### Prompt
Through the line with "Task: Click the shopping cart filter button" and starting from the first line, return the records below word for word, with pictures left out.

»»

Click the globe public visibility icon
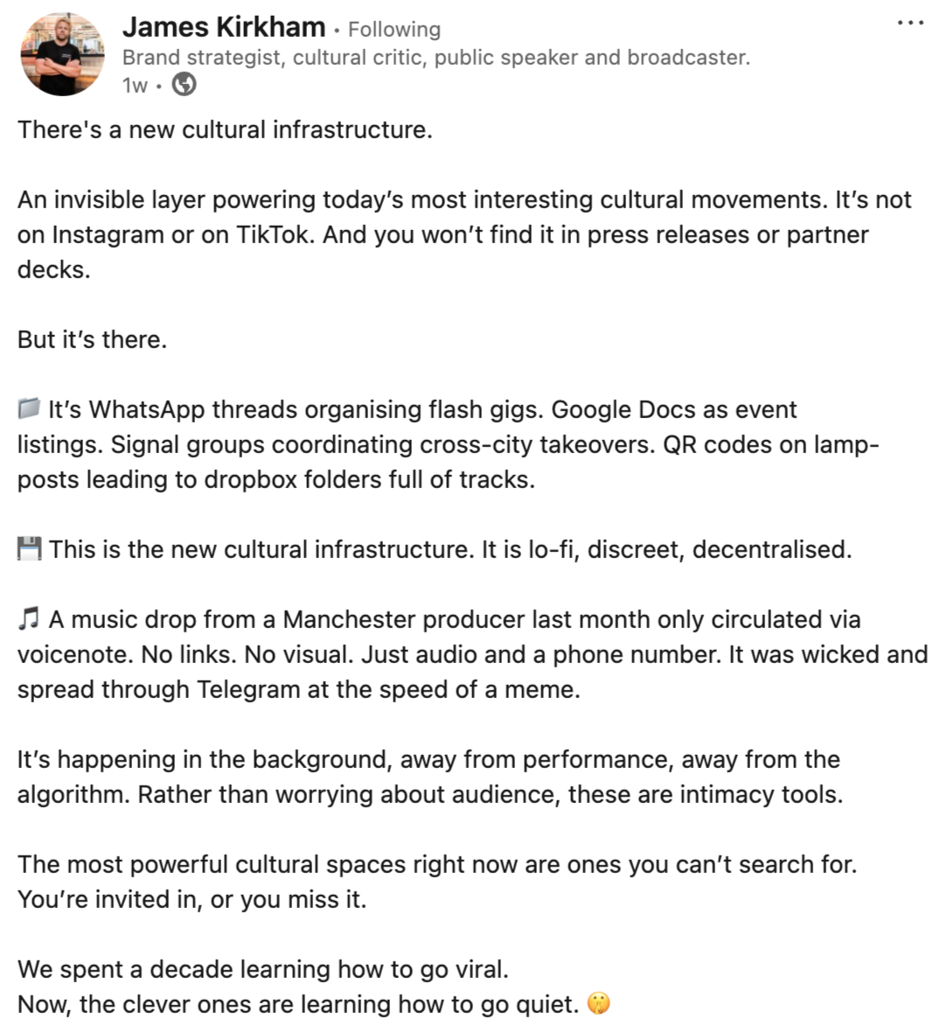The width and height of the screenshot is (947, 1026). 184,85
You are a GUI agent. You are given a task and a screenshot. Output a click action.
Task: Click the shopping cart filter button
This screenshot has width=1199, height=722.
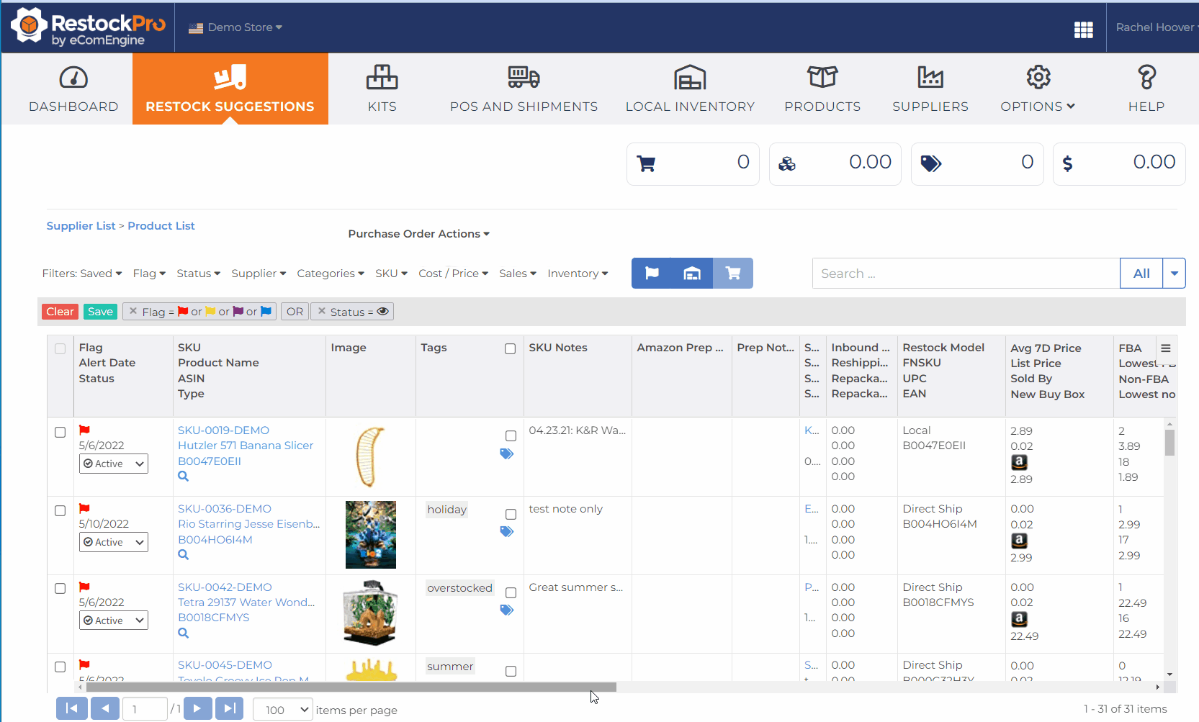[733, 274]
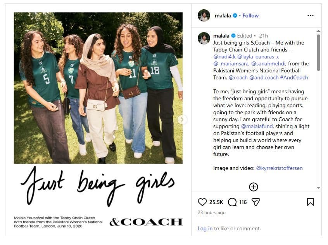Load more comments with the plus circle
Image resolution: width=328 pixels, height=245 pixels.
(254, 187)
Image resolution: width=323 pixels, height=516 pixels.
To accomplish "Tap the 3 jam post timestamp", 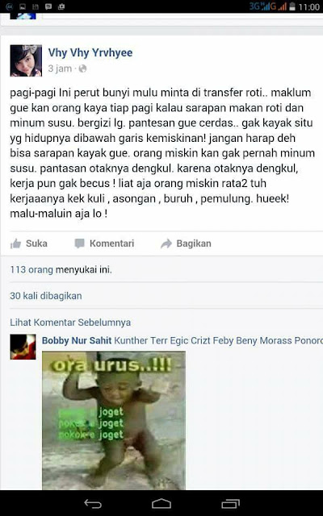I will [60, 69].
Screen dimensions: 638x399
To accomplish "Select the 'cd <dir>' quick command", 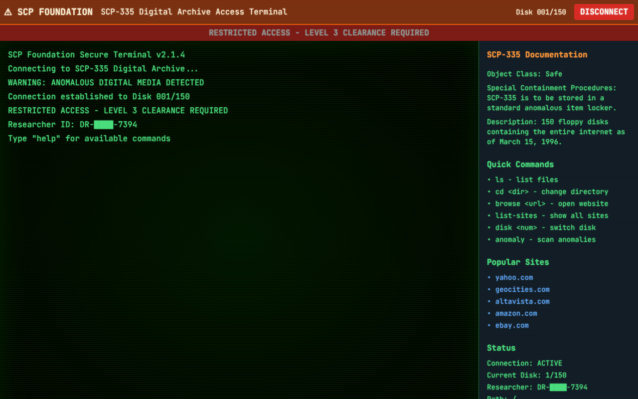I will [551, 192].
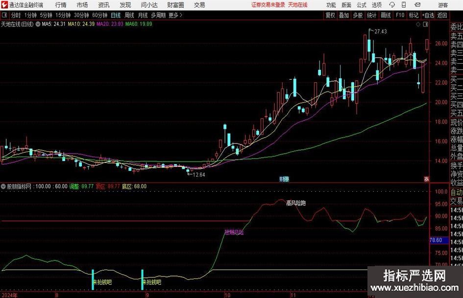Open the 画线 drawing tools
The image size is (463, 298).
tap(386, 15)
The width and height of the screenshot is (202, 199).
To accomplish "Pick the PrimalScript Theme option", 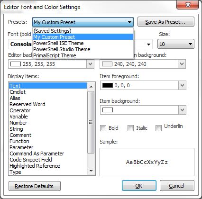I will tap(83, 55).
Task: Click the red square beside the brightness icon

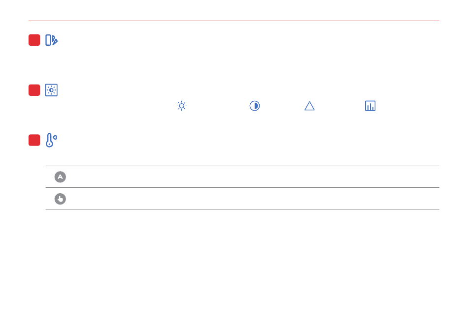Action: (x=34, y=90)
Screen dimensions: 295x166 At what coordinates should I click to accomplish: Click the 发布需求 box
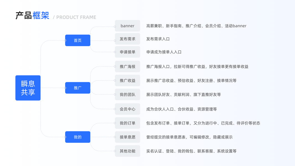127,39
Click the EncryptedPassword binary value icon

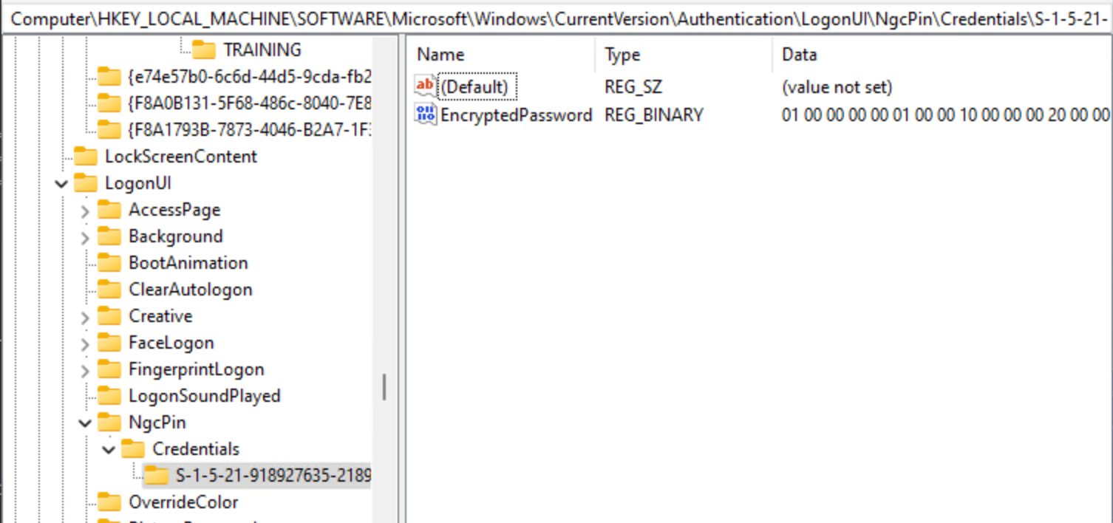click(x=426, y=114)
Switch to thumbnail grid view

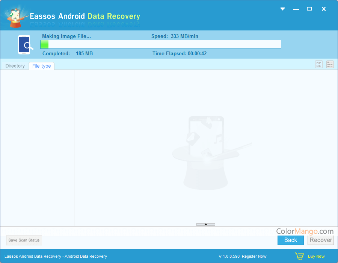point(319,65)
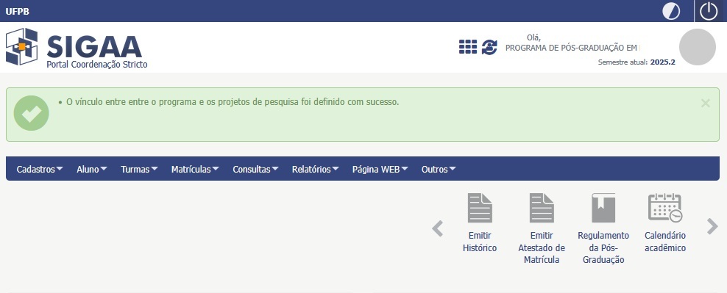Open the modules grid icon

468,47
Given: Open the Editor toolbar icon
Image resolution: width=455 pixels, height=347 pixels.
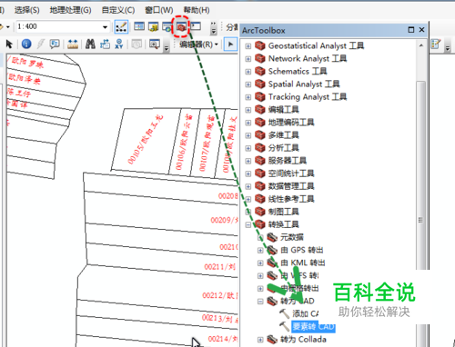Looking at the screenshot, I should point(121,27).

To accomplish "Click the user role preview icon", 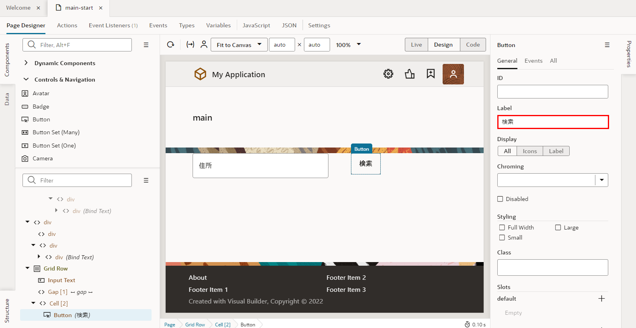I will pos(204,45).
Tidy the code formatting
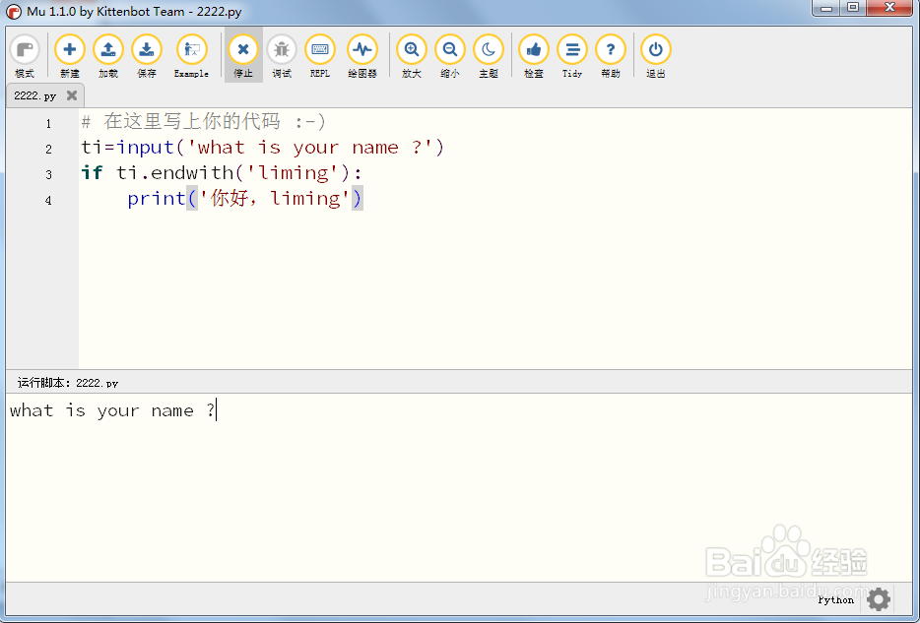 tap(572, 49)
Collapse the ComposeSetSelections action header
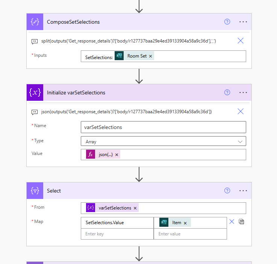Viewport: 277px width, 264px height. 132,22
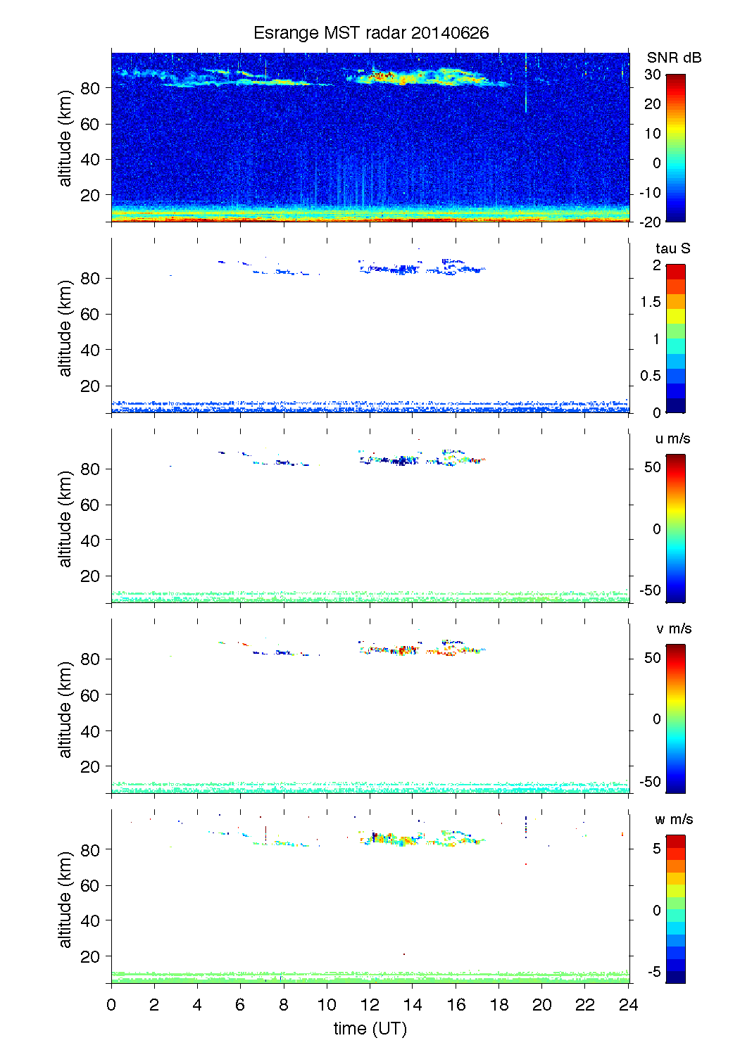
Task: Click the 'v m/s' colorbar label
Action: coord(672,628)
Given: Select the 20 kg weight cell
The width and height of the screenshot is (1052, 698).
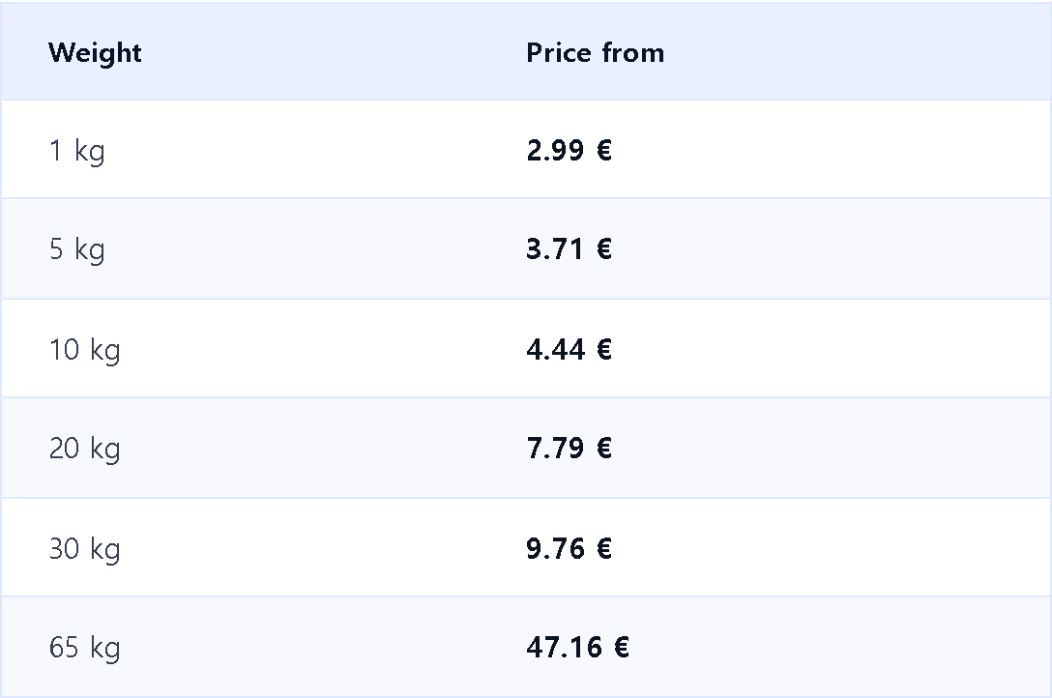Looking at the screenshot, I should click(x=84, y=449).
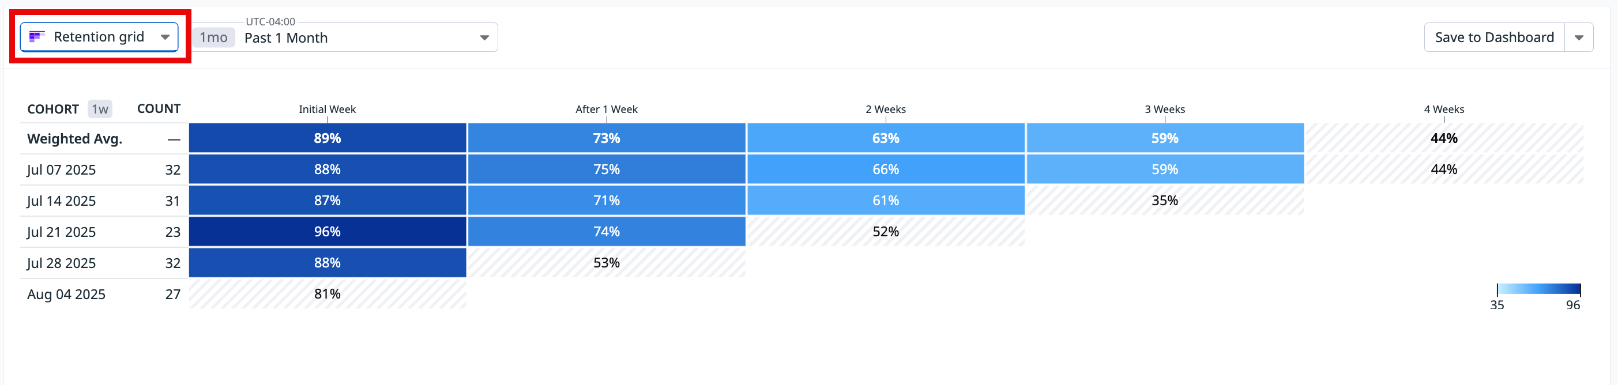The image size is (1618, 385).
Task: Click the hatched 52% cell for Jul 21
Action: click(x=884, y=231)
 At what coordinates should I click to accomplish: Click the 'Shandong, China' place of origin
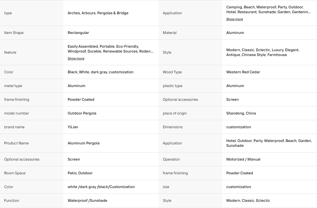(x=241, y=113)
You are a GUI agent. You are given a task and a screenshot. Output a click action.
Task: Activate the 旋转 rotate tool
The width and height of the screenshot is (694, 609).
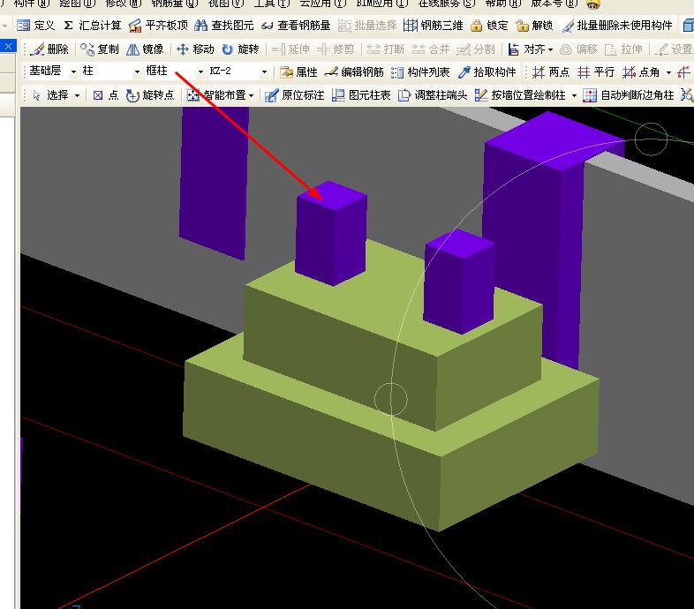click(x=241, y=49)
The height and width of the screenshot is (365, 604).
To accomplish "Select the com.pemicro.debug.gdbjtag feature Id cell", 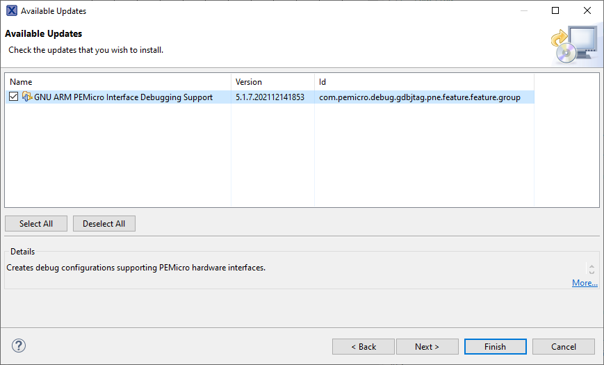I will [x=420, y=97].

««

### Answer for the task
Click the globe public visibility icon
The width and height of the screenshot is (947, 1026). 184,85
You are a GUI agent. You are given a task and a screenshot. Output a click action.
Task: Click the shopping cart filter button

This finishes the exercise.